## EXERCISE INPUT
»»

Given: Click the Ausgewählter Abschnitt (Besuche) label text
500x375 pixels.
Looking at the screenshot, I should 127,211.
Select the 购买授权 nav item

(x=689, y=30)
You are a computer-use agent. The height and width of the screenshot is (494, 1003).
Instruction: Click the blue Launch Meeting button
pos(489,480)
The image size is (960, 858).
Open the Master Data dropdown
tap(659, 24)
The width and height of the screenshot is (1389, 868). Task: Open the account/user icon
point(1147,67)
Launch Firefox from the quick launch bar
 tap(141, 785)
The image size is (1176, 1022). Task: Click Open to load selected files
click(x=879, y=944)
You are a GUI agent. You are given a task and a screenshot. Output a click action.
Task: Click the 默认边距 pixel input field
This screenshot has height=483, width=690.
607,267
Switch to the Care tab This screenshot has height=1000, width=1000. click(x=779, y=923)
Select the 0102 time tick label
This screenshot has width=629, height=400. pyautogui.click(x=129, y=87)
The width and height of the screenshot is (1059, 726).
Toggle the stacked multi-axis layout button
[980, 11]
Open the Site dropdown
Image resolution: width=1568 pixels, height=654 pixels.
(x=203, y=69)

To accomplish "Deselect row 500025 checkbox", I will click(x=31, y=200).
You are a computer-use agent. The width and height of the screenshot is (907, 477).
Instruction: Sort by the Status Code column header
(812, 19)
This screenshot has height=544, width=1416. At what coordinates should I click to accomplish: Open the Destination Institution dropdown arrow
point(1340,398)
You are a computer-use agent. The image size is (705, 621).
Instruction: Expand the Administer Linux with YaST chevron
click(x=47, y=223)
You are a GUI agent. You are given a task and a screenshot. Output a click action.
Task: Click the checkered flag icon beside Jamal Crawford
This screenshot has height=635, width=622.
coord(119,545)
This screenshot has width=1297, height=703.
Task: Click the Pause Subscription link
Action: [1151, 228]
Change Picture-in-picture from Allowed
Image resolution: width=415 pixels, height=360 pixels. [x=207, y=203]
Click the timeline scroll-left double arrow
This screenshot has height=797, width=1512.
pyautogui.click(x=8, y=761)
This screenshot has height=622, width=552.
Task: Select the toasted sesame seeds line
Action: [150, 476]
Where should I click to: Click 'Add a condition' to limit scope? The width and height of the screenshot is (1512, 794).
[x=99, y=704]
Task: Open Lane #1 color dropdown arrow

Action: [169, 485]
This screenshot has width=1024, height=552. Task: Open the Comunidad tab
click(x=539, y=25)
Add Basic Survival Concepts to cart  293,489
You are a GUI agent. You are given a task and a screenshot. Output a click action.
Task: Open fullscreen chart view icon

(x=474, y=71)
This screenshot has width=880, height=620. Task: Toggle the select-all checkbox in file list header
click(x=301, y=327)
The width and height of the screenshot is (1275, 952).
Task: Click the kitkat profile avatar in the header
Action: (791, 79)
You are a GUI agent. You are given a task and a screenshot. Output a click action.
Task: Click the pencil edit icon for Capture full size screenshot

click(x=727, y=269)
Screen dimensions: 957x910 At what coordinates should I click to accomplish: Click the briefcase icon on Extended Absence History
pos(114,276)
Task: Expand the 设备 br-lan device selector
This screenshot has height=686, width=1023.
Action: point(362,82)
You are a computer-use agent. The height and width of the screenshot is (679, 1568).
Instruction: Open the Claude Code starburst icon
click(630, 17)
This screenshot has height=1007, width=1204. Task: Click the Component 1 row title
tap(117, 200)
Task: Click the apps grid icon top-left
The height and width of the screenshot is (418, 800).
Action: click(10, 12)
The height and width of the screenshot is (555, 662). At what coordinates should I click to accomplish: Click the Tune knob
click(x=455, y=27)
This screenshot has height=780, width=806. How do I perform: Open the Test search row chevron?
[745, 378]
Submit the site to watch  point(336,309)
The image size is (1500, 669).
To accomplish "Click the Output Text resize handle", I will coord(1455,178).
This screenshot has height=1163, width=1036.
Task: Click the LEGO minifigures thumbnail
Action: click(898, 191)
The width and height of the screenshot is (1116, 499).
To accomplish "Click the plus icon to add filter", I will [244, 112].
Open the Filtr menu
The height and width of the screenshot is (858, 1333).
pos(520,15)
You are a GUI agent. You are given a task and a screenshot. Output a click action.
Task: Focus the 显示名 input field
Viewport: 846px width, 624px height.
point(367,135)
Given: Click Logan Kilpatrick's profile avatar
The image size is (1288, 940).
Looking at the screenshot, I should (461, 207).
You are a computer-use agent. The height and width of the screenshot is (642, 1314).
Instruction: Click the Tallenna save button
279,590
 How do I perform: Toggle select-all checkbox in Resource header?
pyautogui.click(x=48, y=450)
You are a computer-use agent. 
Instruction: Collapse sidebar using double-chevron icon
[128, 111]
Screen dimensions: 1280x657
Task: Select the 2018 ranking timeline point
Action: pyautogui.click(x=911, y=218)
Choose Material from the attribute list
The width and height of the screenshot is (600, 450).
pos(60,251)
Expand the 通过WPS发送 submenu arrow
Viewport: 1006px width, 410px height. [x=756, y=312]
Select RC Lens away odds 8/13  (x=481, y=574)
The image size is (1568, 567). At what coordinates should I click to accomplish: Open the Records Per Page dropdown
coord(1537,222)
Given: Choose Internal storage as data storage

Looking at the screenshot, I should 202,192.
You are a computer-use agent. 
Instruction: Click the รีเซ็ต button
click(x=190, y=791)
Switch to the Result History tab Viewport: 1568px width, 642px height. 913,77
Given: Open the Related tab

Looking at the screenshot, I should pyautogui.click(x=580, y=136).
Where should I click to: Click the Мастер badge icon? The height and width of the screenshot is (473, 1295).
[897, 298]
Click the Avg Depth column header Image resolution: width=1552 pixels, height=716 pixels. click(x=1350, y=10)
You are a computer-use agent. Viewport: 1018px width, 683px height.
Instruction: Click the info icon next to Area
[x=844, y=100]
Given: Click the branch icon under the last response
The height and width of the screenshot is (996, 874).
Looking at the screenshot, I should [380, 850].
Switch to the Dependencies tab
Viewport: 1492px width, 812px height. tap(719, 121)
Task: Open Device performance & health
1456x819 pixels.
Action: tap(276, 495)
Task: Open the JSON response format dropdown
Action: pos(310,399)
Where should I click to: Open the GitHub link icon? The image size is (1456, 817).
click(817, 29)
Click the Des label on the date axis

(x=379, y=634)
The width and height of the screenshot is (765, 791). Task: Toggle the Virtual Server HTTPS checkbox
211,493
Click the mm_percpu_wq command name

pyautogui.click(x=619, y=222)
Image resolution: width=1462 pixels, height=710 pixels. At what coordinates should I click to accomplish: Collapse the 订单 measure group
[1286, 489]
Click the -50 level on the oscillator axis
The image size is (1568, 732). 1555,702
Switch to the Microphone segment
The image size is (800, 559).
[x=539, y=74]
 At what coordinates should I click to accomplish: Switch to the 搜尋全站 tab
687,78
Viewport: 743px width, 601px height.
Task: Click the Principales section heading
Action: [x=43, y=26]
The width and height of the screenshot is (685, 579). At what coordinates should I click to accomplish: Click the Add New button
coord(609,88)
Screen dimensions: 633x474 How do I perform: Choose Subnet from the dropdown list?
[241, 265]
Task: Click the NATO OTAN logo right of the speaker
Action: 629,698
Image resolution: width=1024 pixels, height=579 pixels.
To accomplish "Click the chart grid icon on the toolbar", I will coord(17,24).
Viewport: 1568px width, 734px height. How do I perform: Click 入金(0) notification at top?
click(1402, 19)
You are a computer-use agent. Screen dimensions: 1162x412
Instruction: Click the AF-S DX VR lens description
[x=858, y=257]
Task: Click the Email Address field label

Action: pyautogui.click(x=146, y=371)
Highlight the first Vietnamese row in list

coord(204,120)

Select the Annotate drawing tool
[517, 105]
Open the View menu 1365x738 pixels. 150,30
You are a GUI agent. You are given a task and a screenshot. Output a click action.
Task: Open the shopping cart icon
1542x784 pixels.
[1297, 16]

««

## ACTIVITY
If a line in the data above contains "cart", return that line.

## EXERCISE SOLUTION
Add Basic Survival Concepts to cart  293,489
Task: Open the shopping cart icon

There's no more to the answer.